TASK DIRECTIONS: Look for the word "Autres". Copy every line of the listing where it occurs.
☆ ☆ ☆
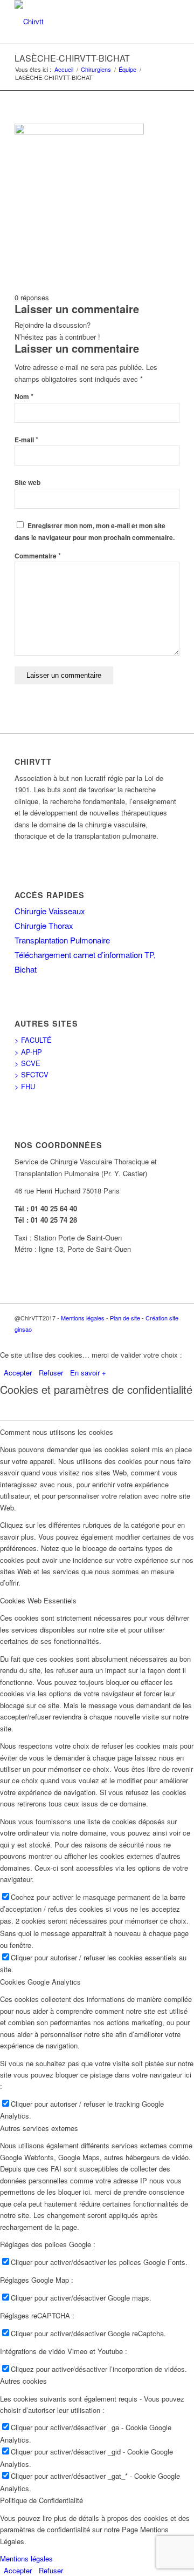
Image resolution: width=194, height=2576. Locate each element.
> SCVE (27, 1063)
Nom (24, 396)
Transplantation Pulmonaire (62, 940)
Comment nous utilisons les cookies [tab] (56, 1432)
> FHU (25, 1086)
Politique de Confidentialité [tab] (41, 2500)
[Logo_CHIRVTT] (81, 21)
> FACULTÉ (33, 1040)
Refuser (51, 1372)
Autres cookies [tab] (23, 2381)
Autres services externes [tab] (39, 2128)
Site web (27, 482)
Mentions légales (83, 1317)
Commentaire (38, 556)
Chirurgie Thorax (44, 925)
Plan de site (125, 1317)
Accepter (18, 1372)
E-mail (26, 439)
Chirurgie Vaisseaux (50, 910)
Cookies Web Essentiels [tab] (38, 1600)
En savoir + (88, 1372)
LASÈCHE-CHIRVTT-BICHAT (72, 58)
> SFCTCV (31, 1074)
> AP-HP (28, 1052)
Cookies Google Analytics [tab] (40, 1982)
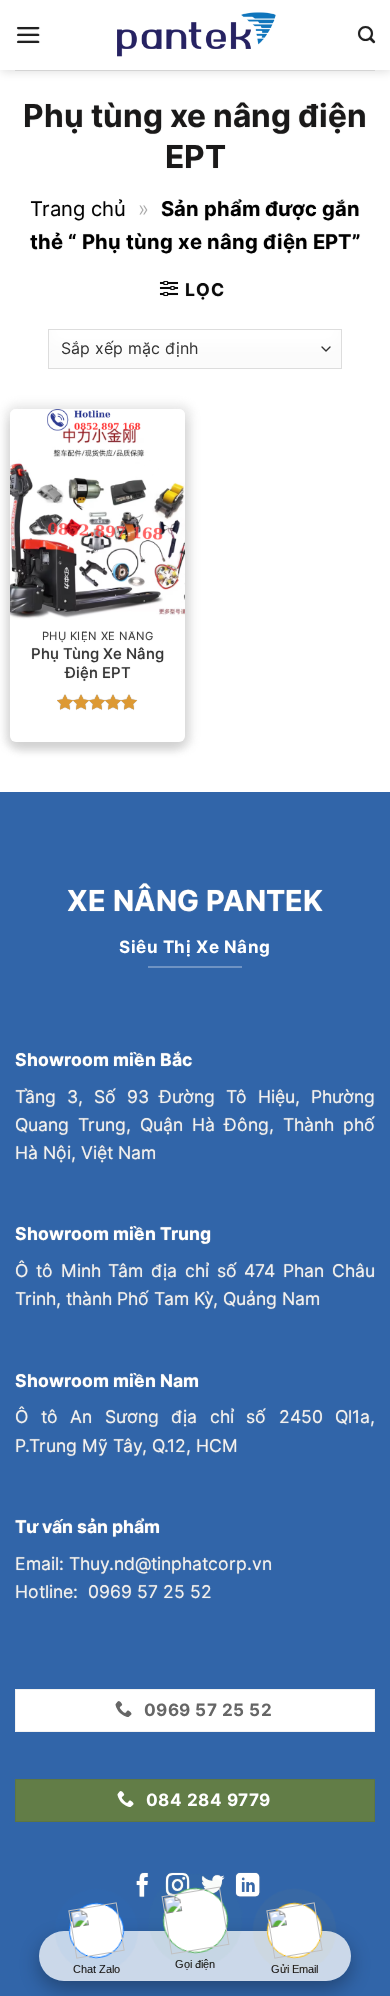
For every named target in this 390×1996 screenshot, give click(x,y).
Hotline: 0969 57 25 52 (113, 1591)
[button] (28, 35)
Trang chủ (78, 208)
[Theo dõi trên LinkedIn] (247, 1887)
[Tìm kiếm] (366, 35)
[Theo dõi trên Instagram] (177, 1887)
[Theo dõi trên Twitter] (212, 1887)
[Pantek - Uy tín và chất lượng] (195, 35)
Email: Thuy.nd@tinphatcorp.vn (143, 1563)
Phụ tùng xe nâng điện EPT (97, 663)
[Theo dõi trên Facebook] (142, 1887)
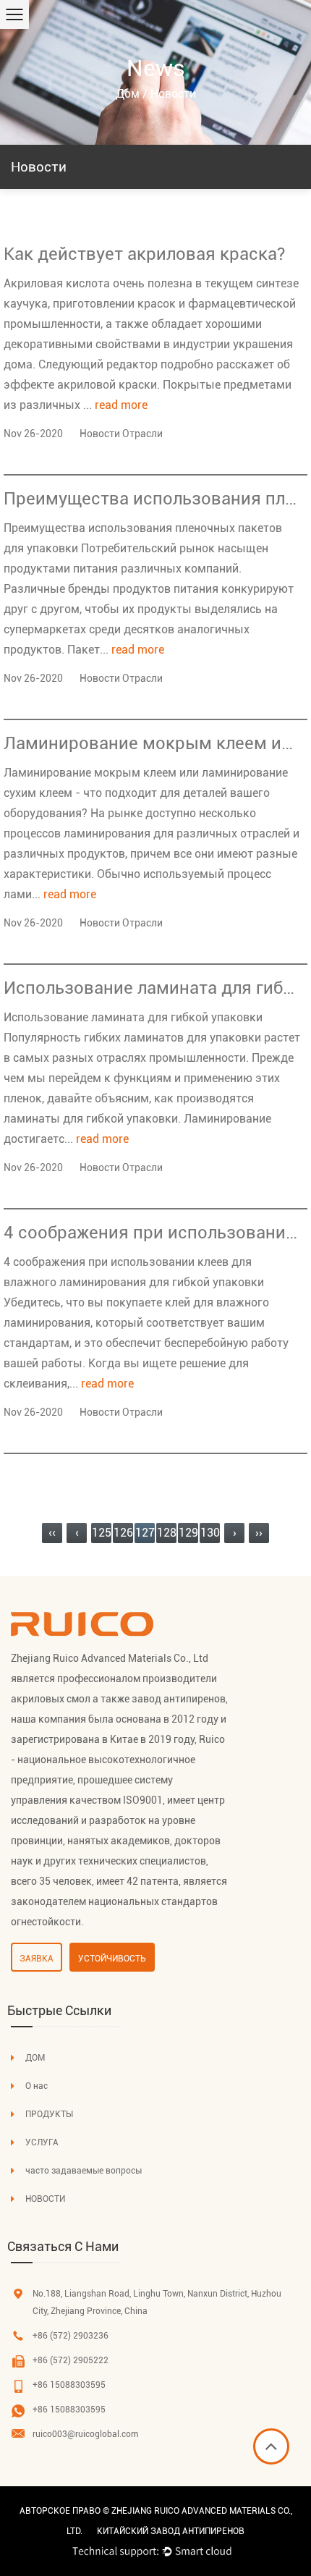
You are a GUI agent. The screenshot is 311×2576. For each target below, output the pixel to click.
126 (123, 1533)
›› (259, 1533)
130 (210, 1533)
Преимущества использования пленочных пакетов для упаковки (152, 498)
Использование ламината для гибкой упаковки (152, 988)
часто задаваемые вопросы (83, 2171)
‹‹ (52, 1533)
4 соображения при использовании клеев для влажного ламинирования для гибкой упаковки (152, 1232)
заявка (37, 1959)
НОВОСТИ (45, 2199)
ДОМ (35, 2058)
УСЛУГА (42, 2142)
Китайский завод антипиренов (170, 2531)
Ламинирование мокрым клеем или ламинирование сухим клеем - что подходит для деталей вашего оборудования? (152, 743)
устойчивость (112, 1959)
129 (188, 1533)
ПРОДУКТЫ (49, 2114)
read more (121, 405)
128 (166, 1533)
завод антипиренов (179, 1699)
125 (101, 1533)
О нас (36, 2086)
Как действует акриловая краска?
☆ ☆ ☆
OUTPUT OF THE EXERCISE:
Autres cookies [tab] (23, 2381)
Autres services externes [tab] (39, 2128)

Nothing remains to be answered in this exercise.